First and foremost, stop analyzing. Analyzing a thought is what transforms it into a looping, terrorizing thought. Analyzing is the innocent behavior that creates looping thought patterns in the brain. By engaging in fearful, negative thoughts and subjecting them to analysis, you send a message to your brain that these thoughts are of utmost importance and must be deciphered for your safety. In essence, you’re signaling to your brain that these thoughts matter.

Instead, when you recognize that a thought is not useful, refrain from analyzing it. Send a message to your brain that this thought is irrelevant, unworthy of consideration, and that you are fine without dwelling on it.

I must clarify that although this approach may sound simple, it’s not easy—especially if you’ve trained your brain to believe that the truth of these thoughts is vital to your well-being and must be unraveled.

But has your analysis ever brought you comfort? Initially, it might seem that way, which is why you continue doing it. Sometimes, after analyzing for a while, you conclude that the thought is untrue, and you feel better. If this led to a permanent improvement, it might be a viable strategy. However, the thought returns repeatedly, and you find yourself trapped in this futile process, repeatedly terrorizing yourself.

Your inclination toward perpetual analysis has become an entrenched habit, even though it fails to alleviate your anxiety.

Recognizing the ineffectiveness of this strategy and acknowledging that it only worsens your problem is the first step toward your recovery.

By now, you’ve likely realized that analyzing negative and disempowering thoughts to determine their truth is an ineffective strategy. It’s time to replace it with a better approach.

Instead of analyzing your thoughts and attempting to establish their truth—an approach that has never worked and never will—you will stop and redirect your attention. Here’s where the solution lies. I must emphasize that although the solution is straightforward, it’s not simple. You’ve ingrained the habit of analysis, and now it’s time to establish a new habit of redirection.

So, the next time you encounter a thought that makes you uncomfortable and tempts you to analyze it, ask yourself, “Is this useful?” The answer will invariably be NO if the thought is disempowering and negative. Now, redirect your attention to something else.

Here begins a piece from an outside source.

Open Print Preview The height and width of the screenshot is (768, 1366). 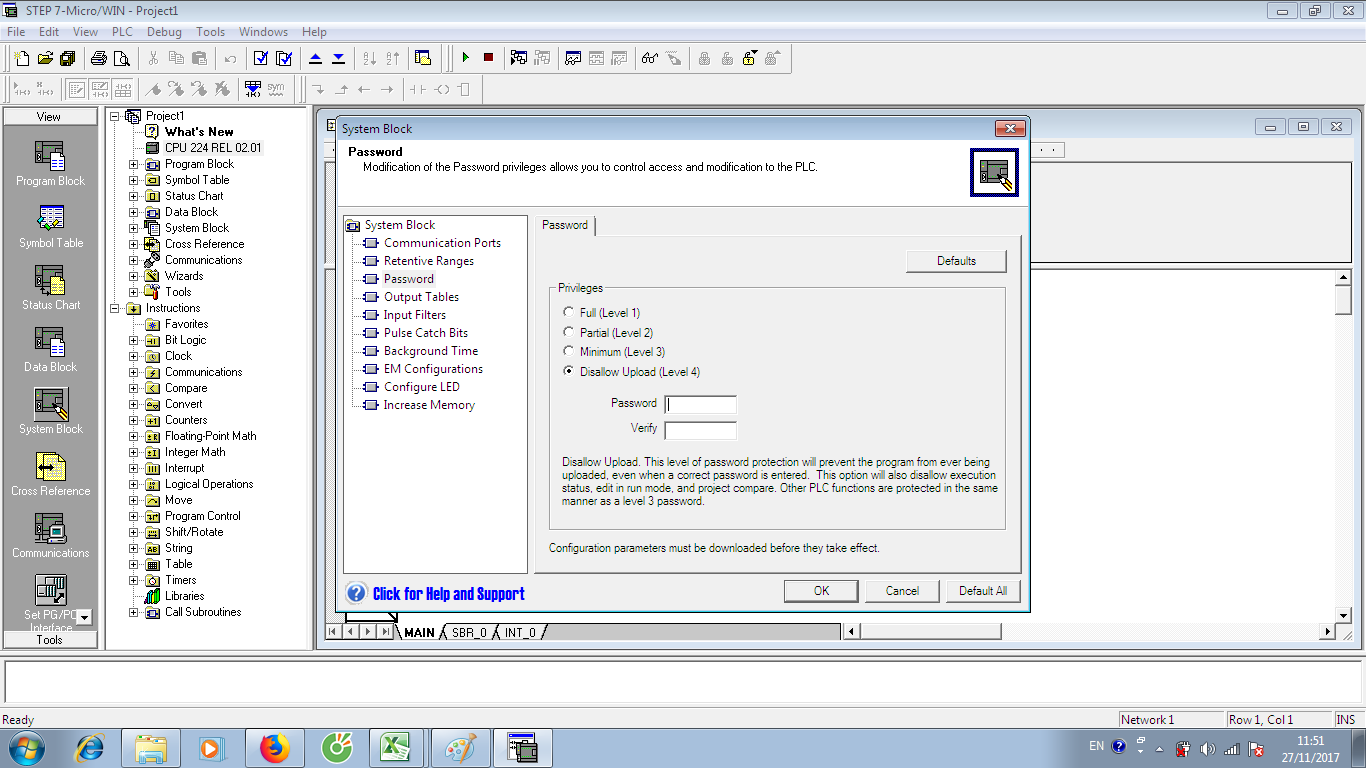pos(121,57)
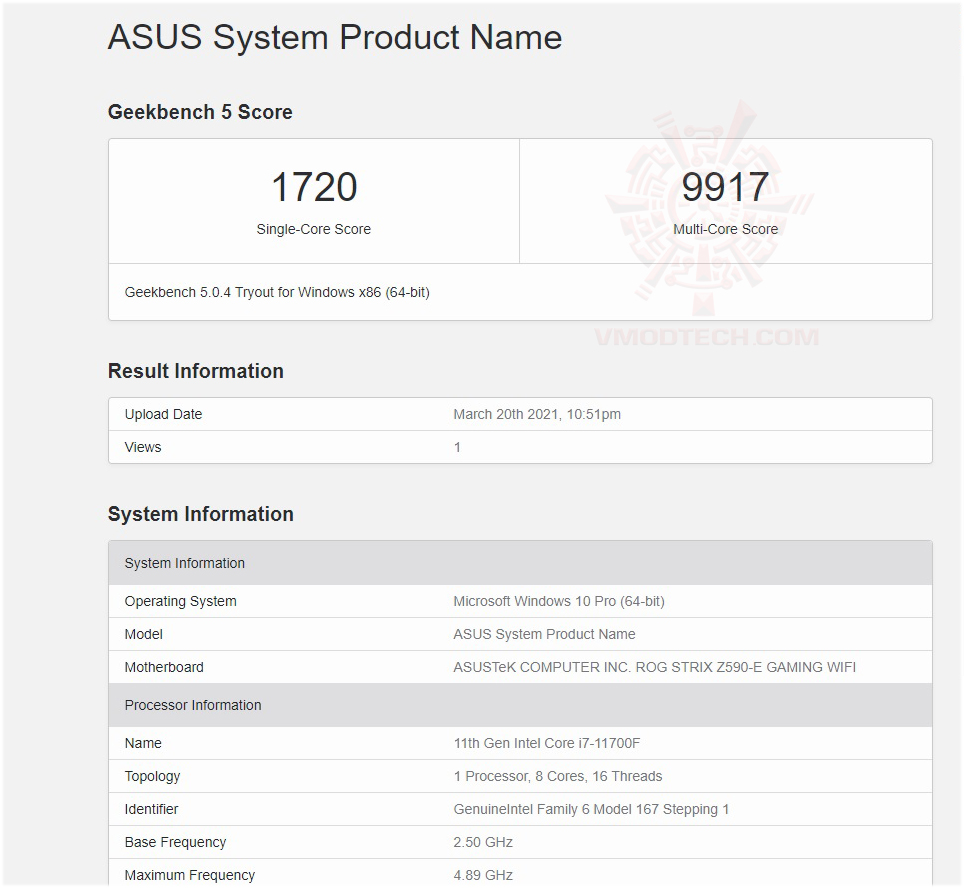Click the Views row label
964x888 pixels.
click(x=143, y=447)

The goal isn’t necessarily to generate positive thoughts, although that won’t hurt. Instead, focus on getting out of your head and engaging in an activity. If you’re idle, start doing something. If you’re lying down, try redirecting your thoughts to something else. Here’s how to make it work:

Utilize as many of your five senses as possible to redirect your attention to the present moment.

For instance, imagine you’re washing dishes. Use your sense of sight to notice how the light coming through the kitchen window illuminates the bubbles in the sink. Observe how the grease dissolves as you wash the dishes with soapy water. Look out the window and observe the vibrant colors as the trees shed their leaves in the fall.

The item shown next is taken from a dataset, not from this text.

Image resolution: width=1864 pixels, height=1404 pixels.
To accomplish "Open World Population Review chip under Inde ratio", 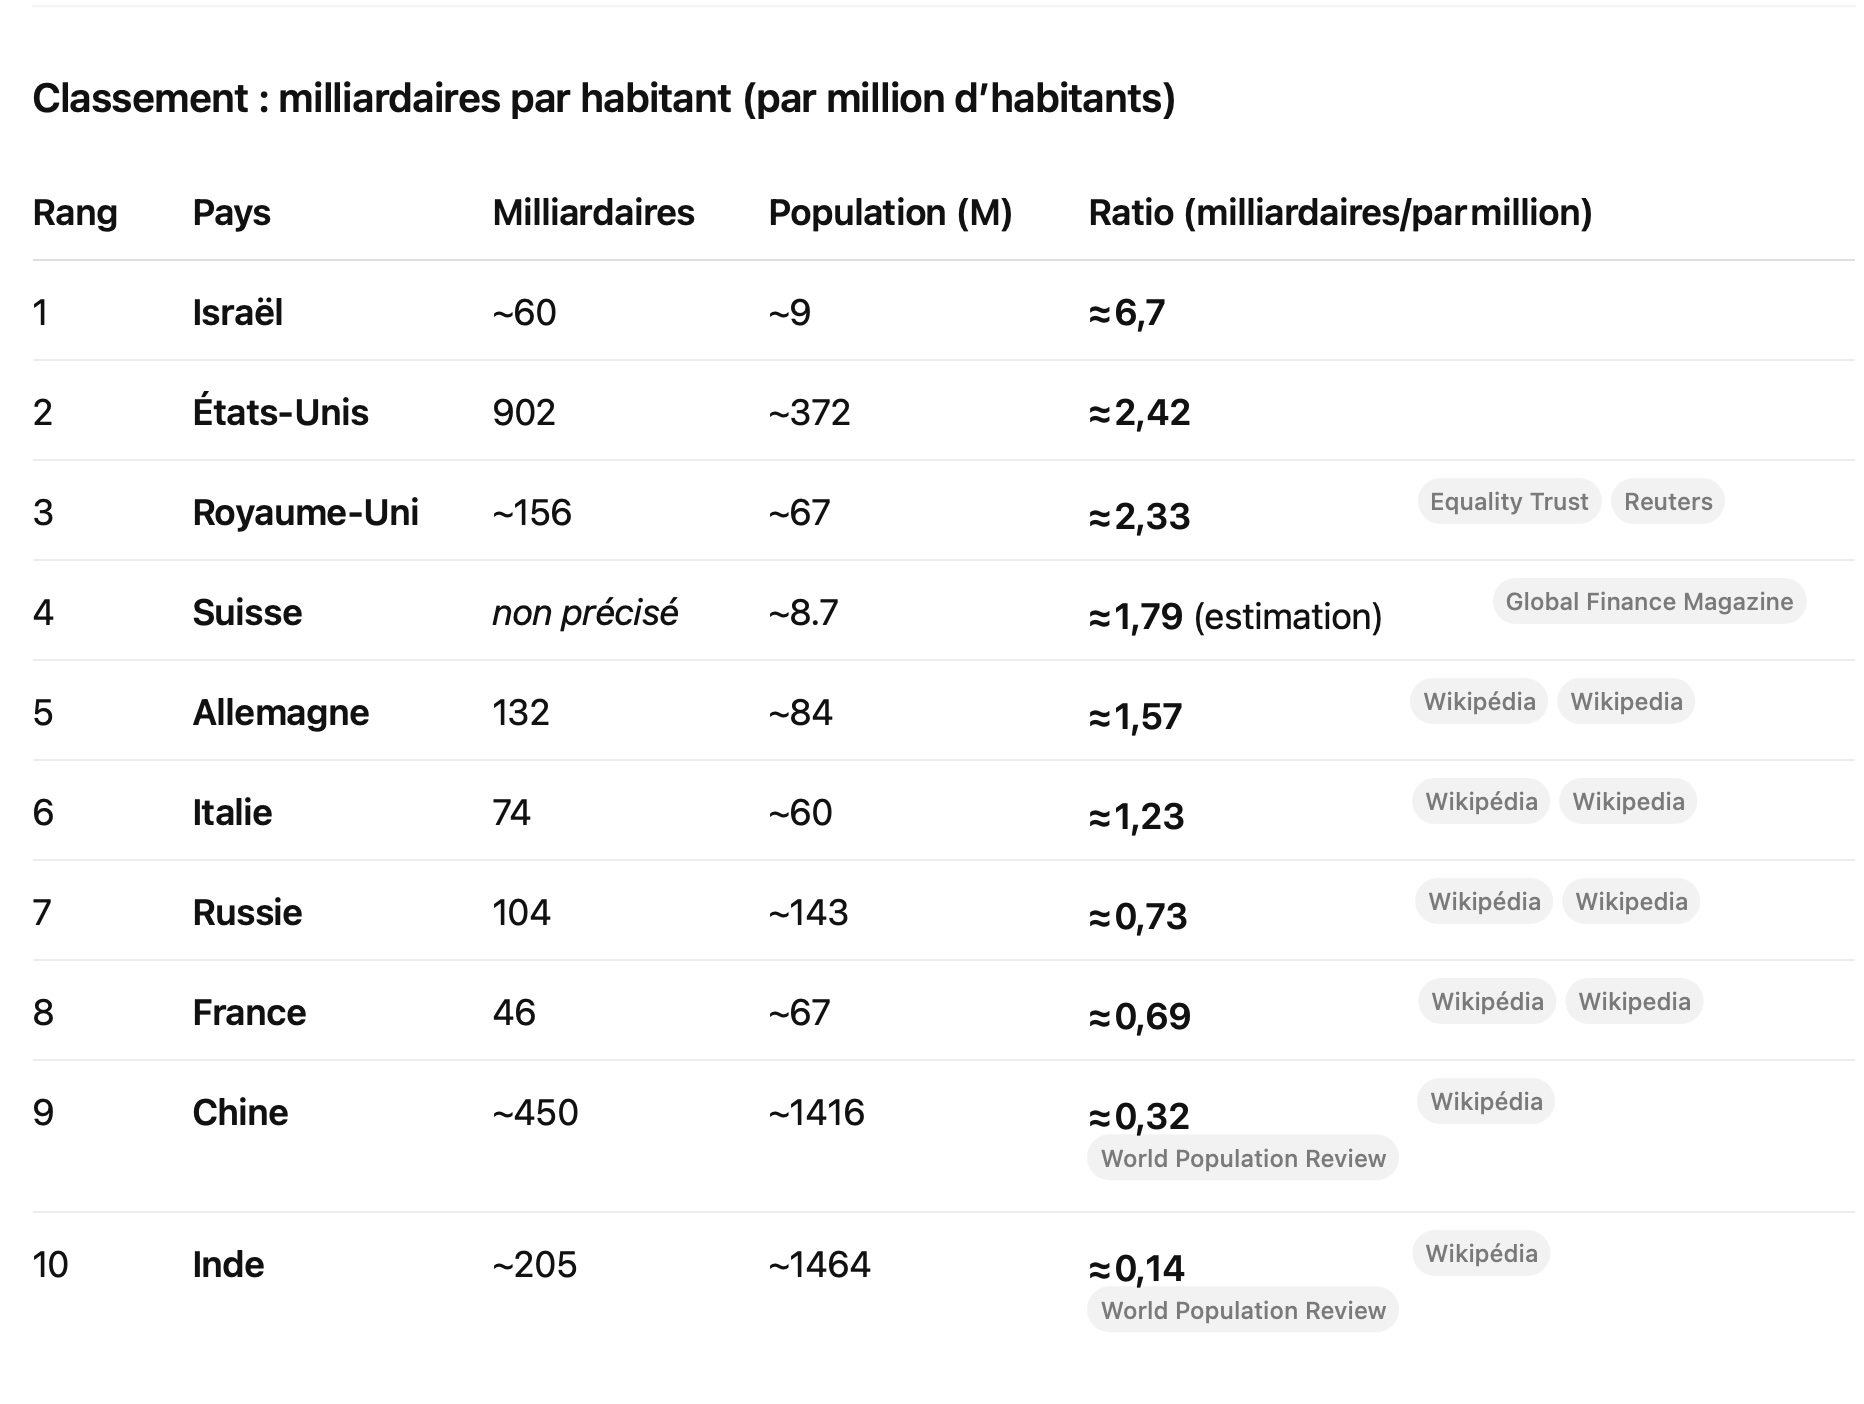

Engage your sense of smell, if applicable. Inhale the lemony fragrance of the dishwashing liquid.

Pay attention to your sense of touch. Notice the silky smoothness of the soap bubbles, the texture of the washcloth, and the wetness of the water.

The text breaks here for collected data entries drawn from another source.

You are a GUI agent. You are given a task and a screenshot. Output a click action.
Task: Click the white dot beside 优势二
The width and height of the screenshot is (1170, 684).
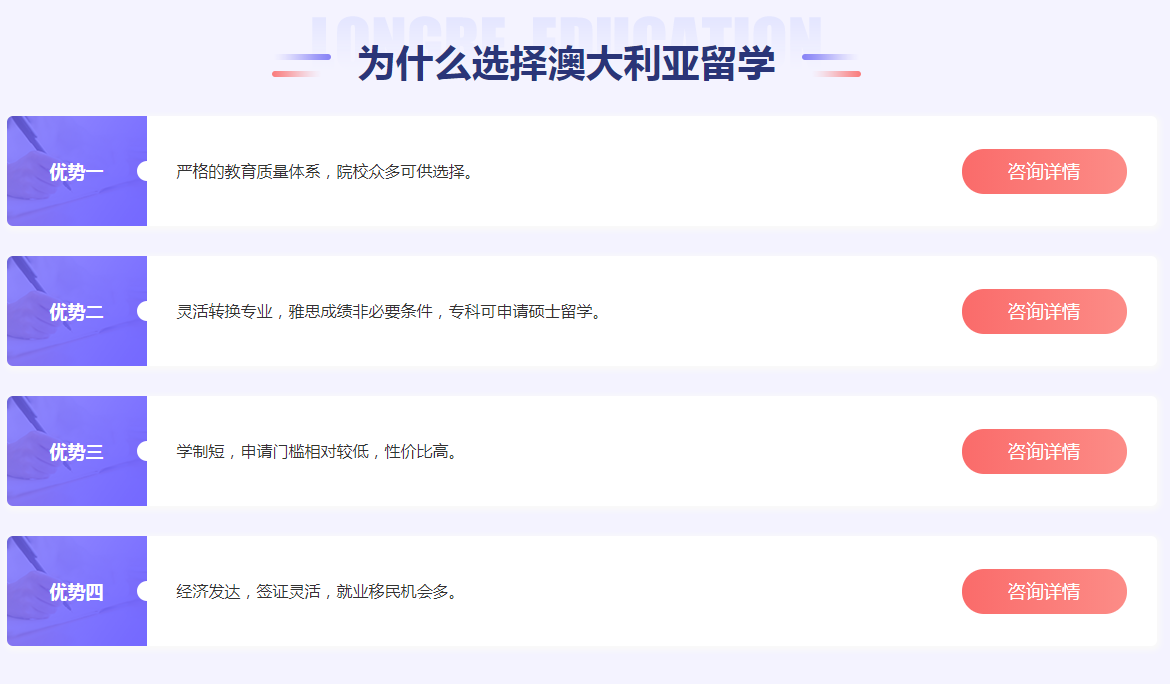pos(145,311)
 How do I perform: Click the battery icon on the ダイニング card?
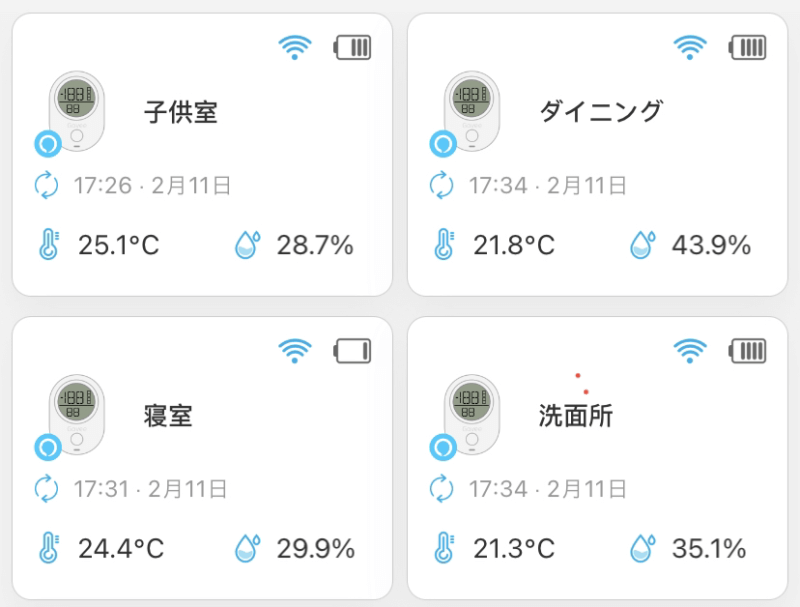(748, 47)
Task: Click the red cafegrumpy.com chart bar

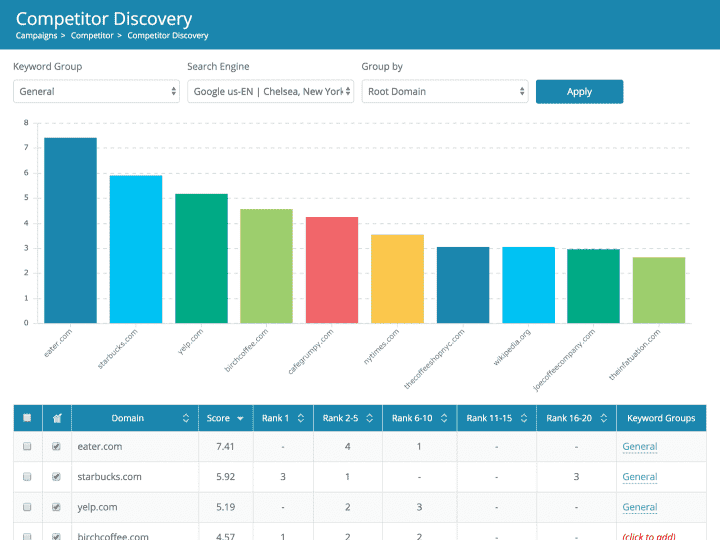Action: (332, 270)

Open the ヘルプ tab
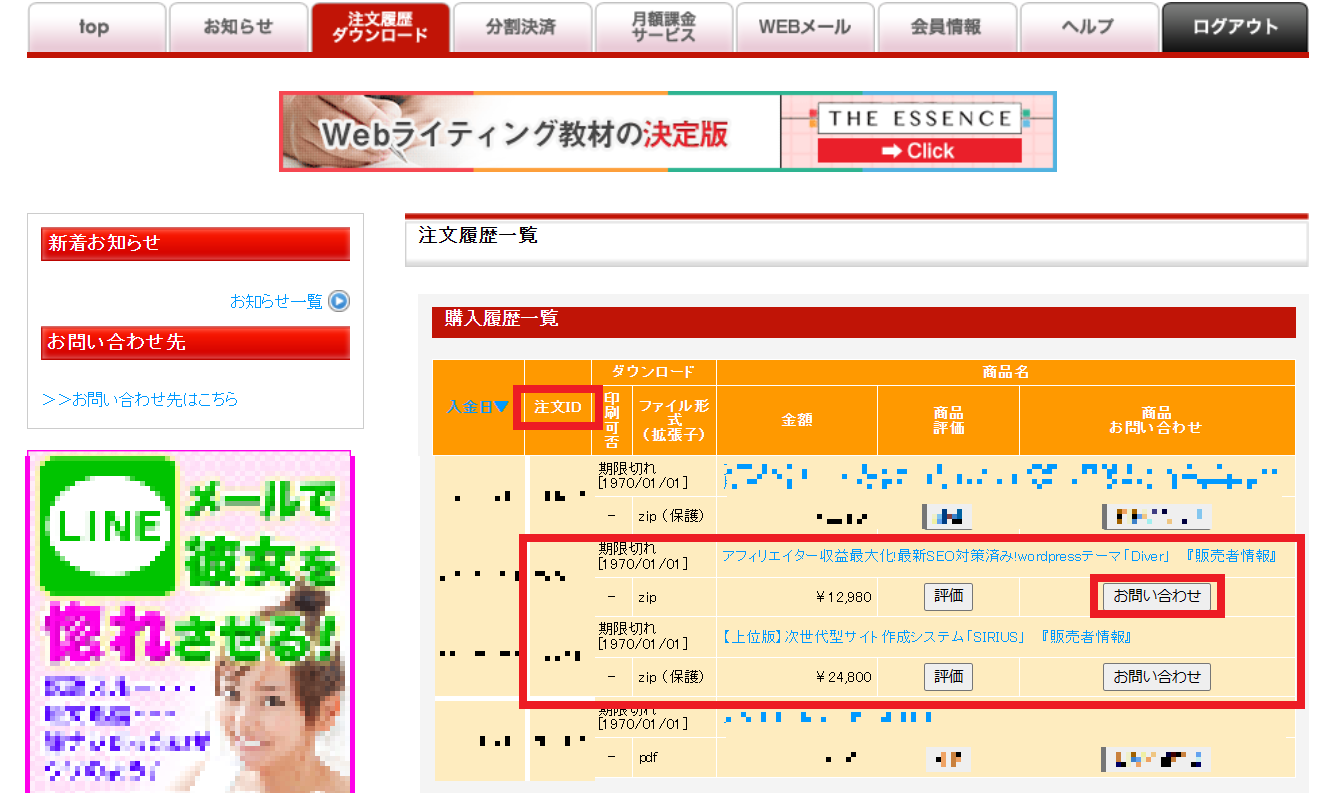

I wouldn’t recommend focusing on taste for obvious reasons.

The more senses you engage, the easier it becomes to distract yourself. You can almost always use your visual and tactile senses. Even if you’re lying in bed in the dark, visualize a serene and peaceful place, and feel the safety and warmth of the bed and covers.

If you’ve grown accustomed to engaging with your looping thoughts, you know they will resurface. However, each time you redirect your attention using multiple senses, you’ll improve at avoiding analysis and obsession. The less you analyze and obsess, the more you communicate to your brain that these thoughts are not useful. Consequently, your brain will gradually reduce sending such thoughts since it realizes they do not protect you.

You’re in the process of retraining your brain. It’s not easy, but it is possible—I’ve accomplished it, and so can you.